TASK INPUTS:
########

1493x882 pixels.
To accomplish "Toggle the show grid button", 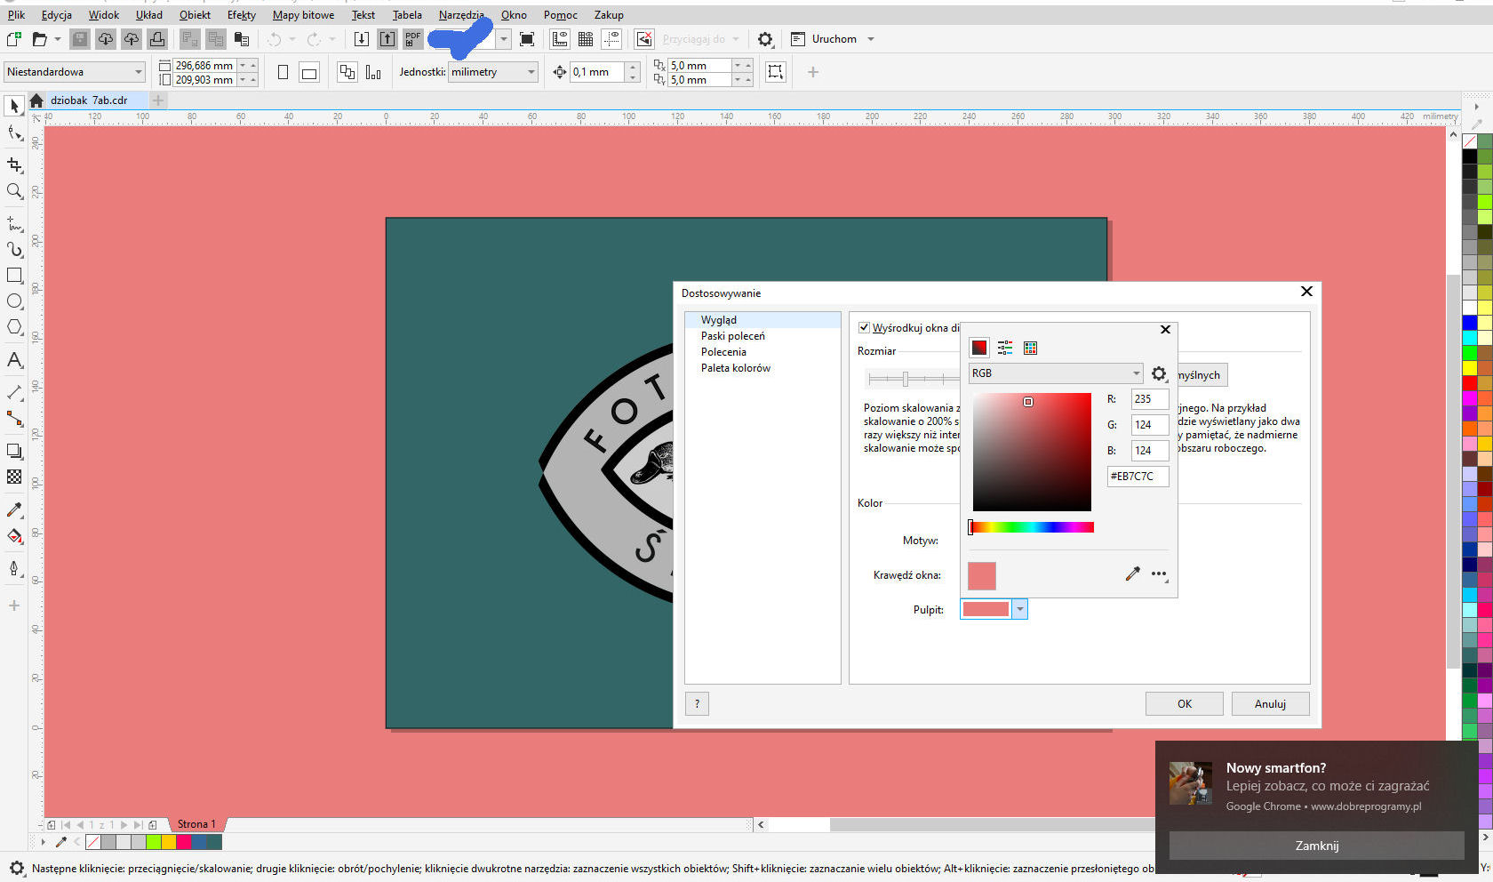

########

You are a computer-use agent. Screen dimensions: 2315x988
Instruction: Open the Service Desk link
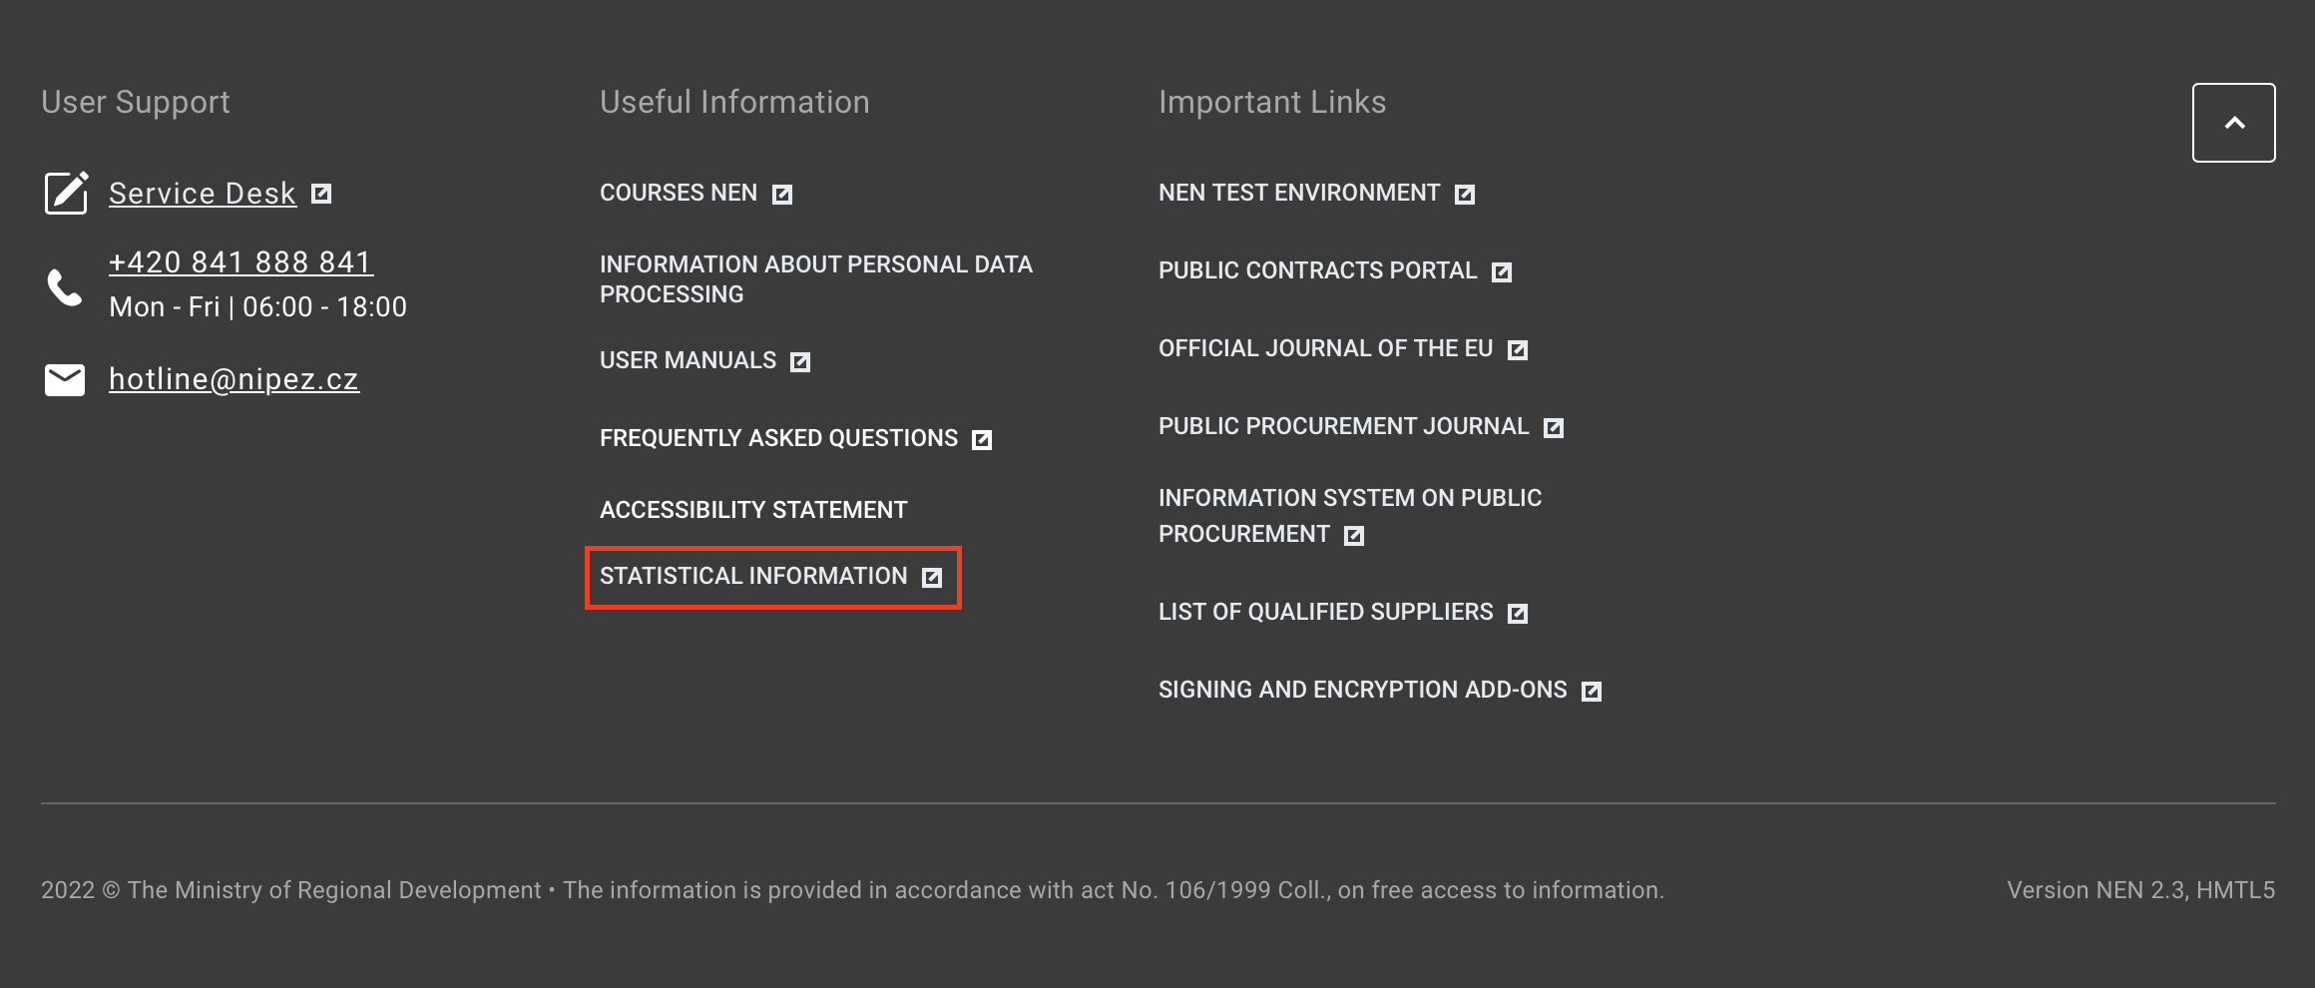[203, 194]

########

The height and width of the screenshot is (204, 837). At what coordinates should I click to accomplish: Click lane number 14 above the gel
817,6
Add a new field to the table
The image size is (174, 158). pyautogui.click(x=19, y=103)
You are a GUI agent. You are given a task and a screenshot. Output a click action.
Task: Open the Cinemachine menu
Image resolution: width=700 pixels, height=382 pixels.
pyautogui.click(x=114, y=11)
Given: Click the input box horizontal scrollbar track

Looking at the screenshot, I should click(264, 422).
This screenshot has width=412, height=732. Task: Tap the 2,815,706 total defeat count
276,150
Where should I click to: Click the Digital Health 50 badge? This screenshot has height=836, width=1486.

########

STATED EXERCISE: Format every line from the one containing "You are a GUI" down to the one containing "Where should I", both included, as a Markdown table with the columns Row and Line, omitting blank lines.

RESPONSE:
| Row | Line |
|---|---|
| 1 | You are a GUI agent. You are given a task and a screenshot. Output a click action. |
| 2 | Task: Open the Cinemachine menu |
| 3 | Image resolution: width=700 pixels, height=382 pixels. |
| 4 | pyautogui.click(x=114, y=11) |
| 5 | Given: Click the input box horizontal scrollbar track |
| 6 | Looking at the screenshot, I should click(264, 422). |
| 7 | This screenshot has width=412, height=732. Task: Tap the 2,815,706 total defeat count |
| 8 | 276,150 |
| 9 | Where should I click to: Click the Digital Health 50 badge? This screenshot has height=836, width=1486. |